Third, there is more than one approach to dealing with “problem” dogs. The methods employed for handling such dogs can be diametrically different. Nanjing Police Department has dropped the forceful approach of carrying out indiscriminate dog culls. Instead, problem dogs are humanely captured, isolated, watched for behavioral evaluation, quarantined if necessary, and trained for re-homing or other purposes.
Fourth, police shelters cannot be hellholes for street animals. They do not have to be kept away from public scrutiny. The more inaccessible the shelters are, the more suspicious the public becomes. Nanjing’s police-run shelter allows access by citizens and local NGOs alike for adoption and other reasons. It also implements a program of euthanasia, a practice still controversial in China, to end the suffering of dogs who are terminally ill or in conditions beyond any realistic chance of recovery.
Finally, law enforcement agencies and animal protection groups are not enemies. They are mutually complementary partners, pursuing the same objective. As the Nanjing police experience has demonstrated, local NGOs have skills in dog capture, animal care, appeals to support groups, and access to a broad community that is helpful for public education. Partnership serves rather than hinders urban animal management.
On behalf of our constituents, we have done all we can to make known HSI’s position on humane animal management. In May-June 2009 when the Hanzhong dog cull happened, HSI stood firm, sending an open letter [PDF] to Chinese officials with arguments against such an outdated and ineffective approach to rabies control. In August 2009, when Nanjing Police Department’s humane handling of a problem dog was criticized in the local media, HSI voiced our support for such a new progressive approach. And, in September 2009, HSI led a team of international and Chinese NGO representatives in a fact-finding mission to Nanjing. That visit was the harbinger to this year’s symposium.
The Second China Dog Management Symposium gave HSI the opportunity to introduce American urban animal management practices to Chinese police officers. In his presentation, John Snyder, Vice President of Companion Animals for The Humane Society of the United States, indirectly but unequivocally encouraged the adoption of the experience of the Nanjing police department. “Dog management is the government’s responsibility,” he stated. A scientific and forward-looking dog management plan calls for government action through legislation, education and sterilization so that active cruelty, i.e., dog culls, or passive cruelty in the form of neglect can be prevented.
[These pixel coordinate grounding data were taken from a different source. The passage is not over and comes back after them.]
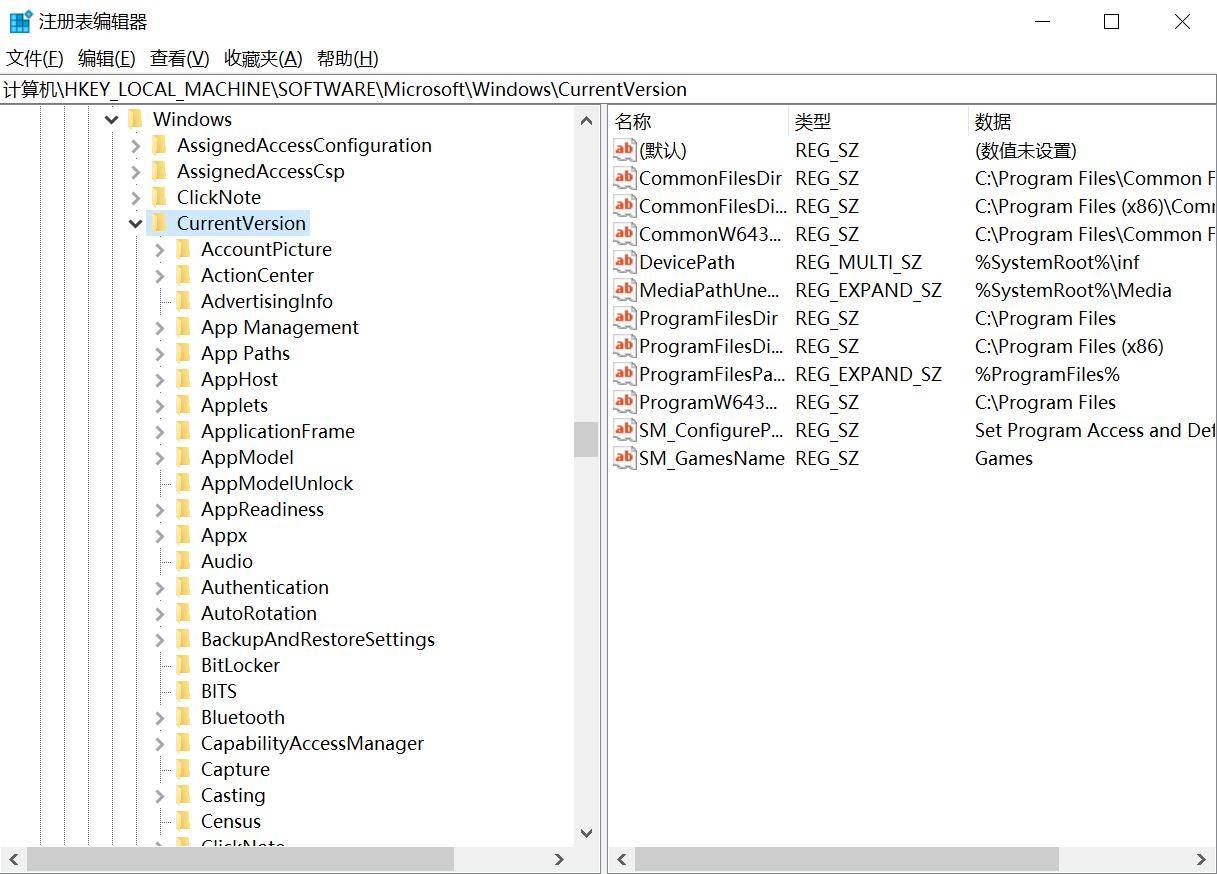Click the 类型 column header
Viewport: 1217px width, 874px height.
813,122
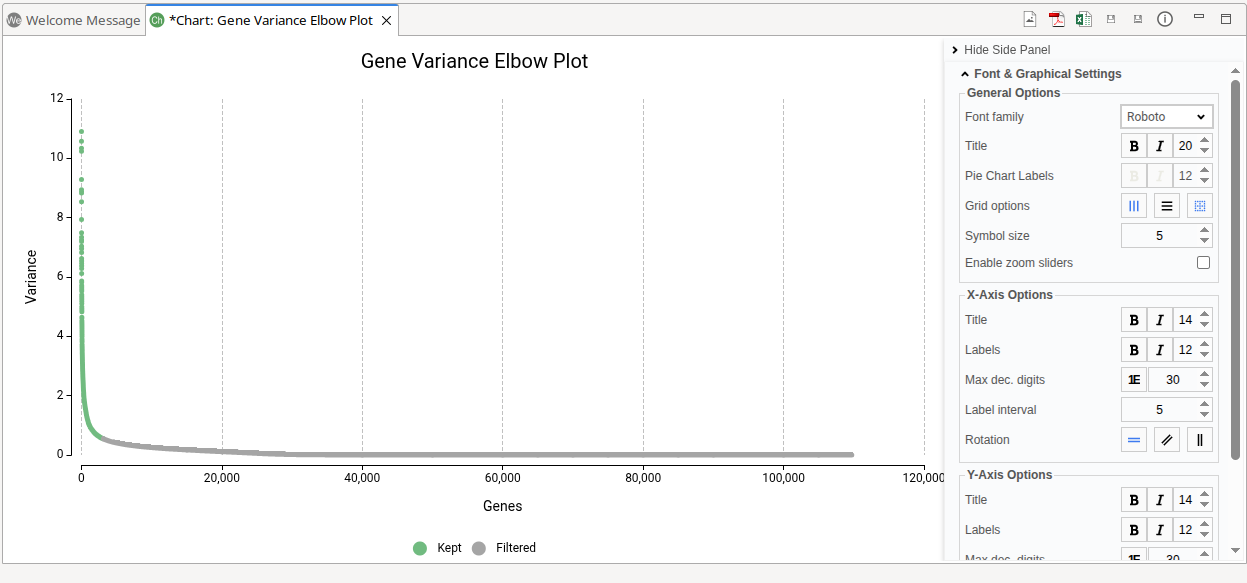
Task: Show vertical grid lines in Grid options
Action: pyautogui.click(x=1134, y=206)
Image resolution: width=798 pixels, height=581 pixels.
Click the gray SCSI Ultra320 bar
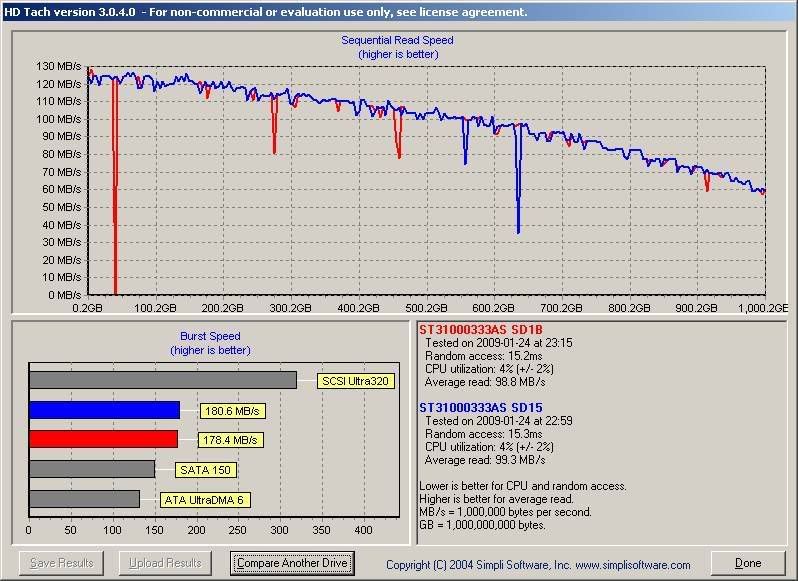(x=162, y=380)
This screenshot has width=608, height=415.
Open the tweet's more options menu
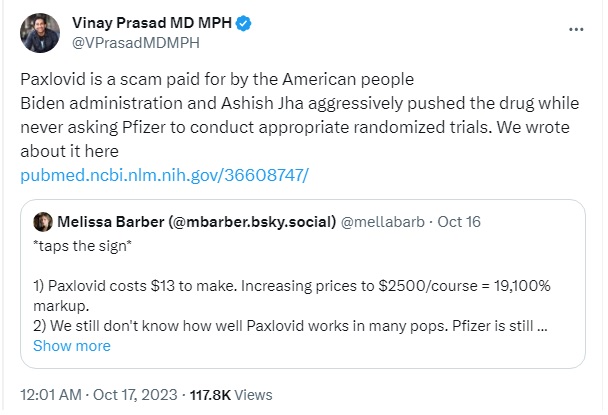[x=575, y=30]
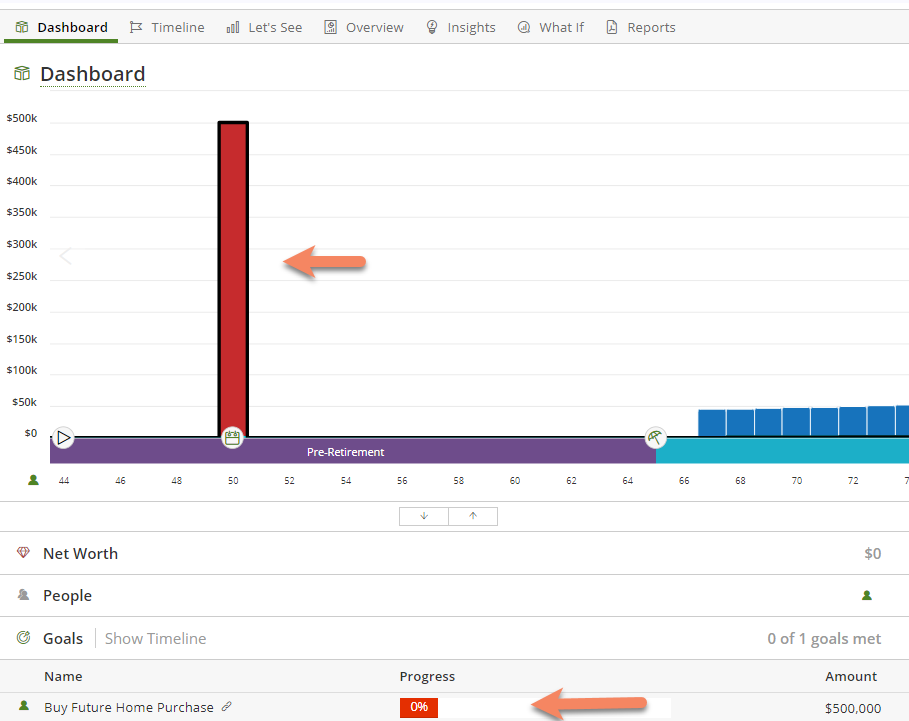Click the Net Worth diamond icon
Viewport: 909px width, 721px height.
pos(24,553)
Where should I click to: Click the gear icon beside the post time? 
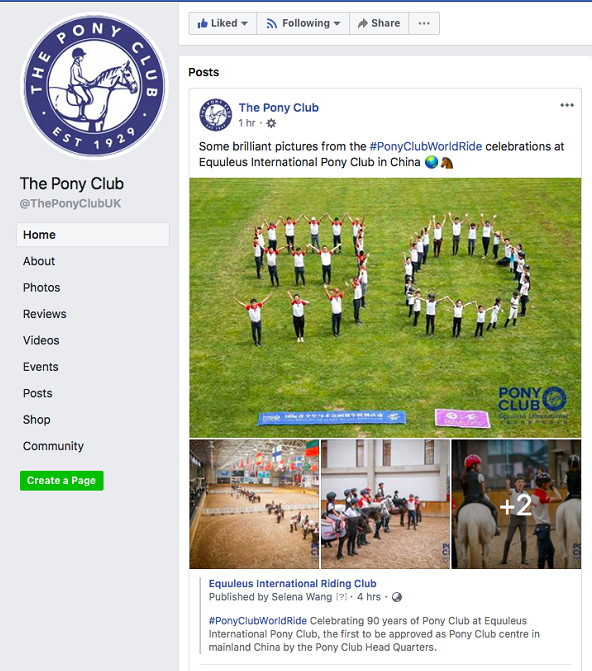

HSI made it clear that forceful measures to control dog numbers and to handle street animals do not belong in a rapidly modernizing society. Instead, a well-managed program for vaccination and sterilization better serves the need for animal population control.
Admittedly, the two-day symposium is not enough to end China’s controversial dog culls and other cruel practices. However, it may have planted a seed among the attendees regarding the validity of the existing policies towards urban animals in their respective cities. Change takes time. And, change faces many obstacles. Yet, change is inevitable since the obstacles are not insurmountable. The experience of Nanjing Police Department, imperfect as it is, can be and should be reproduced in other Chinese cities. HSI is committed to the spread of a humane, scientific and culturally appropriate urban dog management model to the rest of the country.
We see hope. A country that was able to abolish the brutal foot-binding practice more than a century ago shall be able to phase out its medieval dog management practices in the years to come.
Dr. Peter Li is HSI's China Specialist. John Snyder is Vice President of Companion Animals for The Humane Society of the United States.